I love Big Bang Theory (a sitcom on CBS on Monday nights). I think it's one of the funniest things I've seen on television in years -- probably because I know all of these geeky people (the Adorable Husband would argue that I am these people).

One of the main characters - Sheldon -- is the epitome of the geeky, socially backwards physicist who is confused and bemused by normal social interaction and lives by a set of rules he has "figured out" about how things are supposed to work. When told that a birthday present is an "expected social contract", he stops arguing against it and embraces the idea - if the RULE says it's so, it is.

If you've ever met anyone with Aspergers, or somewhere along the autism scale, you recognize the behavior: conversations have a set of rules that need to be followed, and you can almost see them going through the list to figure out how what the next response should be.

There's a very interesting article in Slate that discusses if Sheldon actually has Aspergers or not, and how the writers and producers of the show have built the character.
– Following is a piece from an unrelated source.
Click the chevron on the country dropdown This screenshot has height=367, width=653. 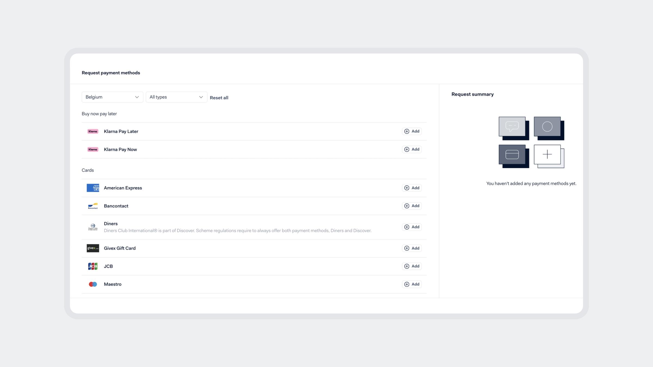click(x=137, y=97)
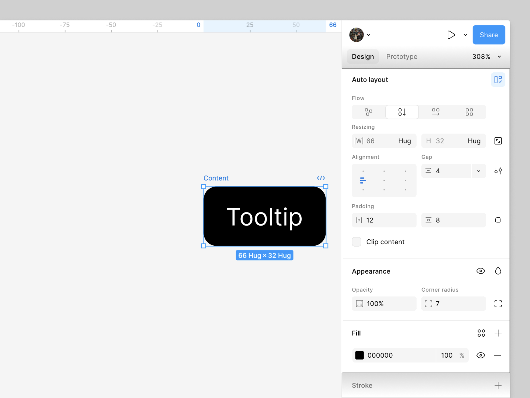Enable Clip content checkbox
This screenshot has height=398, width=530.
pyautogui.click(x=356, y=242)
There is no mention of the word, but
Sheldon is an exaggerated sitcom characterization, granted, and yet how else does one describe a string theorist who insists on playing Klingon Boggle and Rock Paper Scissors Lizard Spock? A prodigy who experimented with his home's staircases to find the exact variant in height at which his father would trip? Who discourses at length upon the precise parameters of Christmas gift-giving? Or who refers to engineers as "semi-skilled labor"—and is then surprised when they take offense?
He's endearing, in an annoying way, and his often misguided attempts to understand normal human interaction (he makes a flow chart on how to make and keep friends) are as central to the show as the primary storyline of Leonards unrequited love for neighbor Penny.

From the article, it looks like the Asperger's community finds the show real and sensitive. And funny. Let's not forget funny. We laugh with the geeks, not at them. Or, well, I do -- since I am apparently one of the tribe.